Rename "placeholder" to "banner" in the items from the first line to the line with "will click(x=465, y=321).", and write out only those lines again with nothing else changed.

> [ITEMS]:
● ● ●

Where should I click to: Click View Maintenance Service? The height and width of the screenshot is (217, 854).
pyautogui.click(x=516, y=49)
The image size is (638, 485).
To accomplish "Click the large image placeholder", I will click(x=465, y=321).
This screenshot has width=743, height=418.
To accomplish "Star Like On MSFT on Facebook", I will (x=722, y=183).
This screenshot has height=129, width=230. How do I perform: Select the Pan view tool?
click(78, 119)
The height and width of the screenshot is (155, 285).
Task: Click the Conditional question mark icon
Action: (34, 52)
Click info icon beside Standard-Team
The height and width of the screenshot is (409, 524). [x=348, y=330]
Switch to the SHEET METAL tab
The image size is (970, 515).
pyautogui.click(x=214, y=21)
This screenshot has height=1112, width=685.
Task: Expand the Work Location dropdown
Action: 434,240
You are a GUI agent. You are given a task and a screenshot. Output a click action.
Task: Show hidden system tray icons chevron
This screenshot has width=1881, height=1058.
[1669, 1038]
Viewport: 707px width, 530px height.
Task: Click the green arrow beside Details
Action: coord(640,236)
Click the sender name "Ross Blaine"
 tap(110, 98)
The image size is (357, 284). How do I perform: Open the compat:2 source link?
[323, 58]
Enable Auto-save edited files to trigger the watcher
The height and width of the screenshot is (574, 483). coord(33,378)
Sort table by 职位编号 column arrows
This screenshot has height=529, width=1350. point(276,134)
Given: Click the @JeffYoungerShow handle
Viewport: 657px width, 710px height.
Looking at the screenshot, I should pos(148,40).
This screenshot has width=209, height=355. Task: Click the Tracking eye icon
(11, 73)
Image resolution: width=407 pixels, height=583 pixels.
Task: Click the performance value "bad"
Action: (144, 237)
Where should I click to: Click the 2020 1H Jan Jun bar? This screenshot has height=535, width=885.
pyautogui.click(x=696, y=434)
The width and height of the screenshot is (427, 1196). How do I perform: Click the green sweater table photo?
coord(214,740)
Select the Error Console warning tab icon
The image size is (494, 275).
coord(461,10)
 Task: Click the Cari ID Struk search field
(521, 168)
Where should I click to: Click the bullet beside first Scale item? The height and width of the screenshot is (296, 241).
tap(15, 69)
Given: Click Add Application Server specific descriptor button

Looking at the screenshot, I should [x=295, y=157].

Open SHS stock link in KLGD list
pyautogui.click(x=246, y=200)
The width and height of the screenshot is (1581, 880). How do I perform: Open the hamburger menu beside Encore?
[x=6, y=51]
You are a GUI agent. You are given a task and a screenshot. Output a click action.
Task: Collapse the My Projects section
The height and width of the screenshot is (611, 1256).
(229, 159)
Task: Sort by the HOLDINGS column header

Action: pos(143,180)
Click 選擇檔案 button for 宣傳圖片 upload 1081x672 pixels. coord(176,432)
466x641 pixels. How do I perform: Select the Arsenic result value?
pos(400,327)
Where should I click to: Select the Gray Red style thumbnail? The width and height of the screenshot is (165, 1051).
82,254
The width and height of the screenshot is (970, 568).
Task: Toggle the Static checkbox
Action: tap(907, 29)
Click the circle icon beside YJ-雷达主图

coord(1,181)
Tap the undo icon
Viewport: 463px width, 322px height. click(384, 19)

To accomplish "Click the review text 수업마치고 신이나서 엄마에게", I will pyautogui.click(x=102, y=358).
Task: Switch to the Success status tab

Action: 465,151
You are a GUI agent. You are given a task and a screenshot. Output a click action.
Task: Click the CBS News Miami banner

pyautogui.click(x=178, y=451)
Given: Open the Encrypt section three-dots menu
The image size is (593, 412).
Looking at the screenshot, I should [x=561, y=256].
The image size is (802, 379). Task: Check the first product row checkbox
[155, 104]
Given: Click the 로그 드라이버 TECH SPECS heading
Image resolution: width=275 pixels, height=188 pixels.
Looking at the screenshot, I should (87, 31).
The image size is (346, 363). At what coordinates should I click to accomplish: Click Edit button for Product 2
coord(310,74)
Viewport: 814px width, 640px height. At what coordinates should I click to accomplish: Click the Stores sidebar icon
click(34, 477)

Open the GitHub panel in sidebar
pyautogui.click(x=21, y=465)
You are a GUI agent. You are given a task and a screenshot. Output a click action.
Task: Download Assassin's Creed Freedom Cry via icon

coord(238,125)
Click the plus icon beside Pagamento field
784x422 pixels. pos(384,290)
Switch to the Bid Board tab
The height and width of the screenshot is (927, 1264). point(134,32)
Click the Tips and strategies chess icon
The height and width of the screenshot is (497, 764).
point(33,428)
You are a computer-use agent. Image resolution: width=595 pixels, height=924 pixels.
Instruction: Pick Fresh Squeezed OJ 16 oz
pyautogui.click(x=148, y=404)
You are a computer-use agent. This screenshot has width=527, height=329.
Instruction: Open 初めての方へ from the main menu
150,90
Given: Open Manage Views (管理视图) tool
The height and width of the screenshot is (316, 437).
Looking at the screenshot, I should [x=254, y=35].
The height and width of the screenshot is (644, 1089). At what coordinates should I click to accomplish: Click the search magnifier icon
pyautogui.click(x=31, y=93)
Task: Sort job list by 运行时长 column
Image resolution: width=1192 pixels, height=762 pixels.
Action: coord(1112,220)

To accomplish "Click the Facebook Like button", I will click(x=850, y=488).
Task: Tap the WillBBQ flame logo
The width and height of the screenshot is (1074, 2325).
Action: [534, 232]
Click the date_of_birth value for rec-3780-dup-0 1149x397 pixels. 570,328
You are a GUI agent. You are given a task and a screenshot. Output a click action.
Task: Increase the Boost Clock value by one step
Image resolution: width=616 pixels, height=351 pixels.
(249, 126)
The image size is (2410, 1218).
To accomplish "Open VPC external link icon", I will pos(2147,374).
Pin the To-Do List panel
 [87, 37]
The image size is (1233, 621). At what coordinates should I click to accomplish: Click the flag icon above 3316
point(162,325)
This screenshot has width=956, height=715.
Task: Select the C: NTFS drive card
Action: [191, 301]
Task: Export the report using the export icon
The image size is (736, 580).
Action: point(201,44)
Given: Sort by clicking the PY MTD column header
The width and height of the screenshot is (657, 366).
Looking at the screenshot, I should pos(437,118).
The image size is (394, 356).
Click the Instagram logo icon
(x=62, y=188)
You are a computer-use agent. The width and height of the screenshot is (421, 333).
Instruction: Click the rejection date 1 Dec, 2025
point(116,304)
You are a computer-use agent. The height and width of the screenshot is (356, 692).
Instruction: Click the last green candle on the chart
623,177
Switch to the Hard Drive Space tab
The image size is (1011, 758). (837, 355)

● ● ●

> [THE SOLUTION]:
Where should I click to: Click View Maintenance Service? The height and width of the screenshot is (217, 854).
pyautogui.click(x=516, y=49)
The image size is (638, 485).
To accomplish "Click the large image banner", I will click(x=465, y=321).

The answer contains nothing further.